What is so important about social change leadership anyway?
Social change organizations do more than resolve the problems of their immediate communities. They have realized that their community's grievances are part of a broader unresolved justice agenda, whose resolution represents a public good. As such, they perform an important public leadership function. Yet, they have not been studied enough, or at best, they are conflated in studies with much larger nonprofits that do not necessarily work with marginalized communities.
At a time of complex global challenges, every member of society is called upon to exercise citizenship and act responsibly. The idea of the leader as savior no longer matches the types of challenges facing the world today. When everyone's power is recognized, leadership can play an important role in distributing responsibility for addressing the seemingly intractable problems of our times among key diverse actors. Distributing leadership for collective problems enhances the chances of addressing them more effectively.

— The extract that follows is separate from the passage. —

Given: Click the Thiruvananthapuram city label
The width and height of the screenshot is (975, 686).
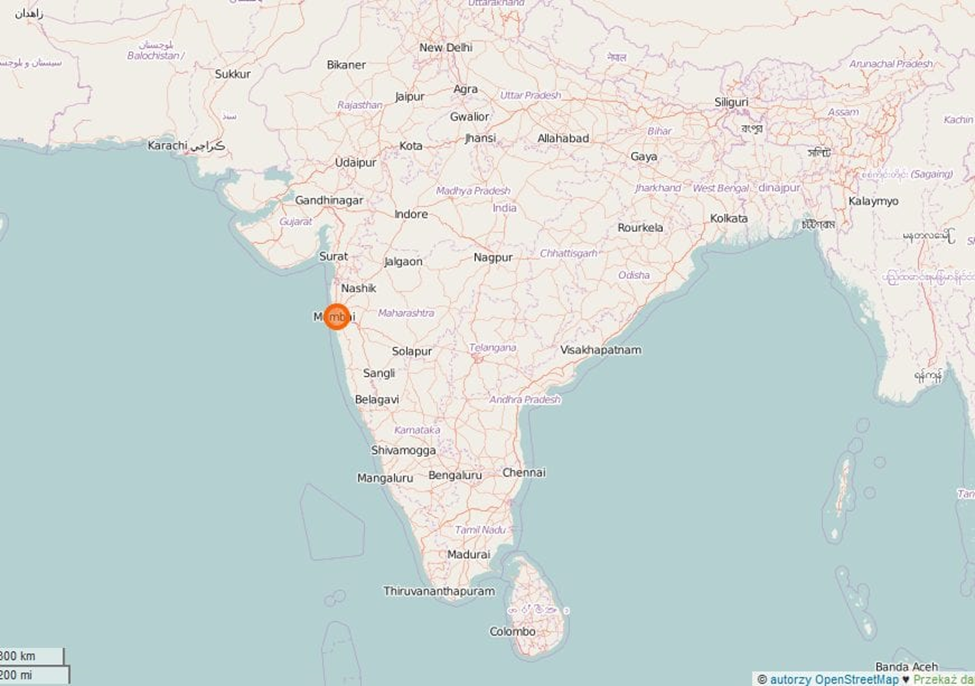Looking at the screenshot, I should (x=439, y=591).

Social change organizations are local sites for democracy in action as they open spaces for every member of their communities to participate in making change happen. They also offer helpful lessons to both private and public sector organizations striving to become less bureaucratic, more flexible and more adaptive to their environment.

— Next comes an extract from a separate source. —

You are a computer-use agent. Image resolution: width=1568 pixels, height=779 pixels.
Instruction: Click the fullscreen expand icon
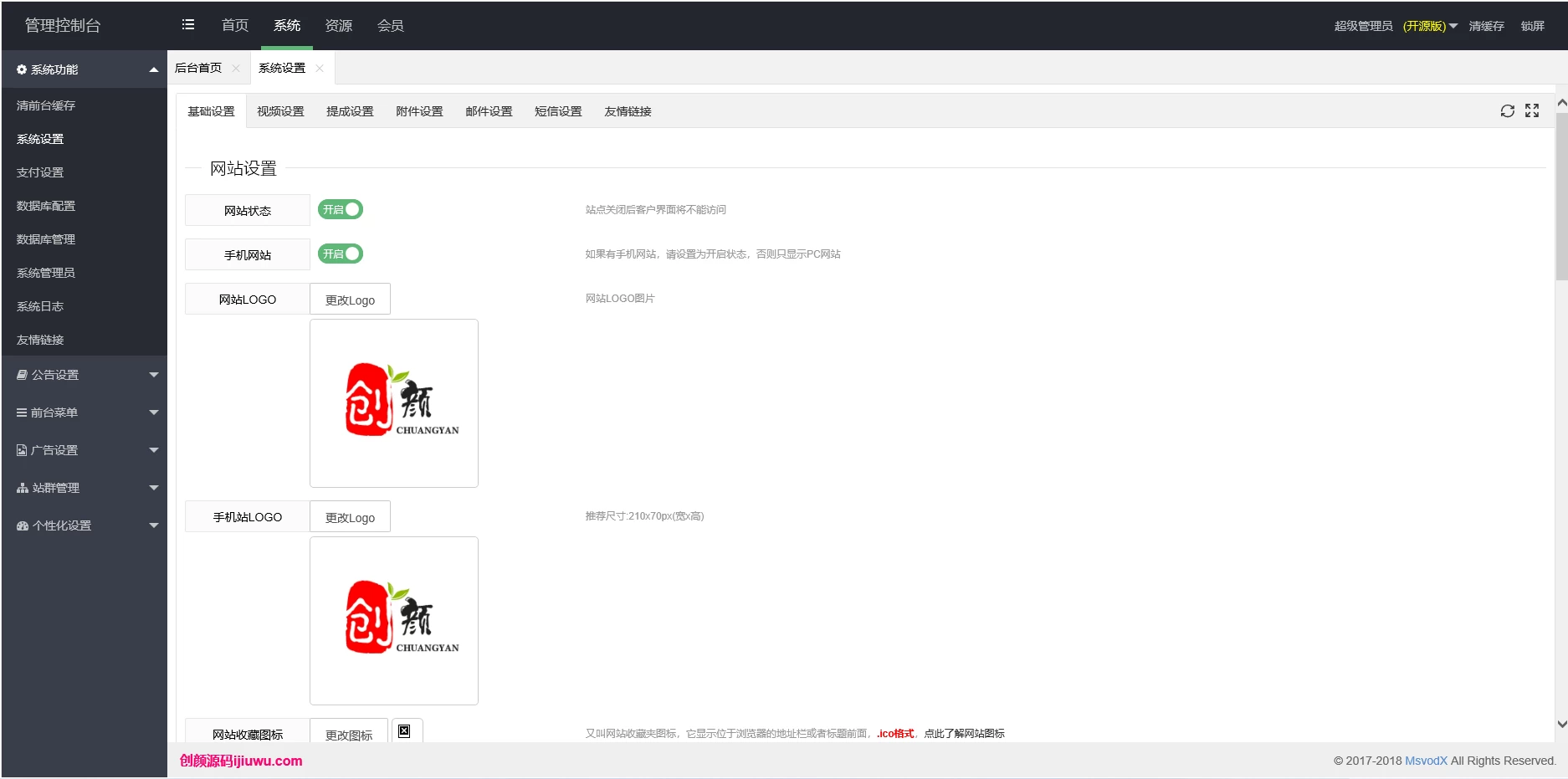pyautogui.click(x=1532, y=111)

Thanks to their adaptive leadership practices, social change organizations are adept at what scholar Bill Traynor describes as allowing form to follow function. In other words, whereas many organizations overemphasize the importance of structures in the name of professionalization and efficiency, social change organizations keep their eye first and foremost on what they need to achieve, and then design the form with which to achieve it. This means that they tend to be more democratic and participatory, relying heavily on the quality of horizontal relationships more than on top-down authority.